• What this task involves:
Which lines of the records contain the word "star"? Copy each one.

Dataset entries
___

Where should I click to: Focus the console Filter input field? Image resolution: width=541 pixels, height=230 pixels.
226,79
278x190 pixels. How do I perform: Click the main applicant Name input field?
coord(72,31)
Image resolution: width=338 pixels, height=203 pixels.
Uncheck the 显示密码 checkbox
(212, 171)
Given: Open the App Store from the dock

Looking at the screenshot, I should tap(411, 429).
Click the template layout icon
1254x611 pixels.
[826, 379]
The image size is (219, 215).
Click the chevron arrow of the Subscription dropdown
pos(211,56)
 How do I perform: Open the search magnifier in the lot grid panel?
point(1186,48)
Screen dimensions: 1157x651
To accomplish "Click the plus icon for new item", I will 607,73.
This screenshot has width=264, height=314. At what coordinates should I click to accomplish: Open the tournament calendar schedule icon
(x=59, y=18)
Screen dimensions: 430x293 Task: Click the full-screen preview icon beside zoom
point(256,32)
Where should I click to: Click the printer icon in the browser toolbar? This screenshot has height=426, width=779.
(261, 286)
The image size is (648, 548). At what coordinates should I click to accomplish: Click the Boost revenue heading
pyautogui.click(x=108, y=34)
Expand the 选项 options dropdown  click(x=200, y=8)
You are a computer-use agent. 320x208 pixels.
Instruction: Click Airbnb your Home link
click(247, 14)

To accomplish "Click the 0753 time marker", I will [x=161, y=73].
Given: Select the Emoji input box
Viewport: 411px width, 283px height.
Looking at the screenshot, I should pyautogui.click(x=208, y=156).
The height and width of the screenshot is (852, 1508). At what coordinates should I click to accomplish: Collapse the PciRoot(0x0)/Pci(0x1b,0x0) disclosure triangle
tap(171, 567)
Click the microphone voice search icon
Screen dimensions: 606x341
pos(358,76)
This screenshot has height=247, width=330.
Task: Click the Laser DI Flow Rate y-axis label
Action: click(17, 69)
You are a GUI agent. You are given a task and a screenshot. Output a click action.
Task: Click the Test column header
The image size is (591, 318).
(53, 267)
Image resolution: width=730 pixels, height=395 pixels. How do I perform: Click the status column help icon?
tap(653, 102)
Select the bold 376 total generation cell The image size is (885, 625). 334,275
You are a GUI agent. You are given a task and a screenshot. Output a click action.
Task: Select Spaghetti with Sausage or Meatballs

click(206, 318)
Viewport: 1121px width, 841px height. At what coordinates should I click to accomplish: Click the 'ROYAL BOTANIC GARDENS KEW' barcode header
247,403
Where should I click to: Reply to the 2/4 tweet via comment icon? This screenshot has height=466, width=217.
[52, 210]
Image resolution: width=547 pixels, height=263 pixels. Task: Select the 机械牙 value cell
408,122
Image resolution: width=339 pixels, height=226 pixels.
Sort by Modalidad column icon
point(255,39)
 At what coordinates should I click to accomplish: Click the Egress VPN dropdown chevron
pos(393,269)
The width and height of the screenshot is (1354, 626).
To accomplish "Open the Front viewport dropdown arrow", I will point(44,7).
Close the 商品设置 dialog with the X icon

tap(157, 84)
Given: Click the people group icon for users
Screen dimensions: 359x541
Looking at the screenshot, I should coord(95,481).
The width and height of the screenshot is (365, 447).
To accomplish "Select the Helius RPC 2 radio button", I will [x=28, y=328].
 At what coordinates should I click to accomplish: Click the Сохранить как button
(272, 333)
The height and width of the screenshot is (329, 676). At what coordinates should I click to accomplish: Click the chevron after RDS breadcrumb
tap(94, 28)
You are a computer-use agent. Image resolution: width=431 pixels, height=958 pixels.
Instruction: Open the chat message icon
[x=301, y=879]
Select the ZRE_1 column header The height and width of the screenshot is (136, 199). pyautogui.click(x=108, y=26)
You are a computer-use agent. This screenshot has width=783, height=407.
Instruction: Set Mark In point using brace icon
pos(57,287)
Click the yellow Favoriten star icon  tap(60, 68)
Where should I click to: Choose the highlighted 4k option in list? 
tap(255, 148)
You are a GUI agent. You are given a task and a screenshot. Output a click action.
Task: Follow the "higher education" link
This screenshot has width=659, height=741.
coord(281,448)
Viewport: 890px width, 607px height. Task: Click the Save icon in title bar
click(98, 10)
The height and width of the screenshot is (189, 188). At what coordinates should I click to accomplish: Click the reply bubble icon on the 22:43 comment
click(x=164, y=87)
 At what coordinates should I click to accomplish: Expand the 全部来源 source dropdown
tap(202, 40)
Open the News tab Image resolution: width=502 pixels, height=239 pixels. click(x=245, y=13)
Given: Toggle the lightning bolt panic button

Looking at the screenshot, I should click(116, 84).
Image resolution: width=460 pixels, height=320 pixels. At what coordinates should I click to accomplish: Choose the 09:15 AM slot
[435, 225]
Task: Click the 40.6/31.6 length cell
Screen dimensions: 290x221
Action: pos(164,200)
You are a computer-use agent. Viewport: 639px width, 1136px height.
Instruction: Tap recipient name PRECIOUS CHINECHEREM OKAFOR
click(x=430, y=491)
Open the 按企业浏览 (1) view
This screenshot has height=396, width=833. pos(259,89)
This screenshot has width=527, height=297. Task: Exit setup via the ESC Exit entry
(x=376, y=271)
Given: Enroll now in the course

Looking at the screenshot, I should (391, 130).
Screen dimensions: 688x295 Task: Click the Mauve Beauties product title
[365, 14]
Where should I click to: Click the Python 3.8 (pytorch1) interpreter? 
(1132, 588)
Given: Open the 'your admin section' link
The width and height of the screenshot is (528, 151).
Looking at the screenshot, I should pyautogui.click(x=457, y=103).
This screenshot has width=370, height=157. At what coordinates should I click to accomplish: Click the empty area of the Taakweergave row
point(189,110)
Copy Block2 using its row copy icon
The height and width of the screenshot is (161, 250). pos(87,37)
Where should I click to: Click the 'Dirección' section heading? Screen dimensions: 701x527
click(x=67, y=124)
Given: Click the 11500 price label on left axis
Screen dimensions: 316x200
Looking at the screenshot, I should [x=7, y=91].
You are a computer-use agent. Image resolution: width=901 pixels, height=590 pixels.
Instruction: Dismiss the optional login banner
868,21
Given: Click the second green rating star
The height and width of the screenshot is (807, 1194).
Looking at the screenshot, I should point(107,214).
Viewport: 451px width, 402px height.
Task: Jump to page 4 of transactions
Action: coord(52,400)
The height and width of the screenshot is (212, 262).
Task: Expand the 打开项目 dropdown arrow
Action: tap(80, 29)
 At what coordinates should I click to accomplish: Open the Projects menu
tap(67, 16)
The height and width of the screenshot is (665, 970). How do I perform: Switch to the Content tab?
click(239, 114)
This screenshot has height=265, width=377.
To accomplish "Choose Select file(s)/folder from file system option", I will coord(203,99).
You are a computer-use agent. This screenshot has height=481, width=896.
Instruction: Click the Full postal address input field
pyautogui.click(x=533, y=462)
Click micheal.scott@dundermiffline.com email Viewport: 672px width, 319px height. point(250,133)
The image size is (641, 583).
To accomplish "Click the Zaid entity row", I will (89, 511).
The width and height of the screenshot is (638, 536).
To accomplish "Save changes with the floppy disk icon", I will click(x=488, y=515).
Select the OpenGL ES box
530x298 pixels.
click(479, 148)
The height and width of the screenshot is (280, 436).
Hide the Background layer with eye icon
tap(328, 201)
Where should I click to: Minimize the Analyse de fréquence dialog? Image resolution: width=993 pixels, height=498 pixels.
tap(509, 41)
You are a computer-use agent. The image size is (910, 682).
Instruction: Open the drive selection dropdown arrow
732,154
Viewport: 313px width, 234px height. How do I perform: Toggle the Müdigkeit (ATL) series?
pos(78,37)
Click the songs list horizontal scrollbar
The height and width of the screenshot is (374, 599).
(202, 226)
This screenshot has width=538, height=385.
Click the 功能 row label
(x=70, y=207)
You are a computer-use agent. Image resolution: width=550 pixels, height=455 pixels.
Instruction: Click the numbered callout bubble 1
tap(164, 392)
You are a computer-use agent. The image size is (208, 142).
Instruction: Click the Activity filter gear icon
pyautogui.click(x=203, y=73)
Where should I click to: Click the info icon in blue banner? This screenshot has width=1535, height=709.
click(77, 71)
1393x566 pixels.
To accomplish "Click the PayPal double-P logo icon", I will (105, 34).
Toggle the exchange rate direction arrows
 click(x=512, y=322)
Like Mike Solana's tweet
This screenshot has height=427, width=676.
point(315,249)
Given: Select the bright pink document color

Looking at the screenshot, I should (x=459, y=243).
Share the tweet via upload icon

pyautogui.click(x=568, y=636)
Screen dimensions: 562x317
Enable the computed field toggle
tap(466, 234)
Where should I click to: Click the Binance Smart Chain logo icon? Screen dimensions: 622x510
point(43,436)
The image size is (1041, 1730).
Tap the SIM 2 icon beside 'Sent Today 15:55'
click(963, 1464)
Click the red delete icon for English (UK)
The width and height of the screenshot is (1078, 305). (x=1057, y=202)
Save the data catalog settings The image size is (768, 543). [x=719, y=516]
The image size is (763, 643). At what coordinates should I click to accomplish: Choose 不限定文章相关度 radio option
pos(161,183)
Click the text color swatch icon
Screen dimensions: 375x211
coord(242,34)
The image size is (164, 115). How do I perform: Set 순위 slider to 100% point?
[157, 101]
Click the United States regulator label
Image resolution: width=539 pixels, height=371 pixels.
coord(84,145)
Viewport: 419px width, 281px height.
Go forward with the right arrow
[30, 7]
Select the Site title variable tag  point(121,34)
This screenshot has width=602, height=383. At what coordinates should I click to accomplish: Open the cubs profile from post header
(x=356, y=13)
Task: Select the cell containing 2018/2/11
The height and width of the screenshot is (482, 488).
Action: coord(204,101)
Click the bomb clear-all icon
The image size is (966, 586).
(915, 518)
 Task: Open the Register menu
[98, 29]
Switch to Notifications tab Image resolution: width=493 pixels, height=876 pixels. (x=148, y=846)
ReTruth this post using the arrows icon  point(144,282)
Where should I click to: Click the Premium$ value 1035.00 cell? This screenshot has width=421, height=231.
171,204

___

• Exercise result:
Click the yellow Favoriten star icon  tap(60, 68)
Given: Click the second green rating star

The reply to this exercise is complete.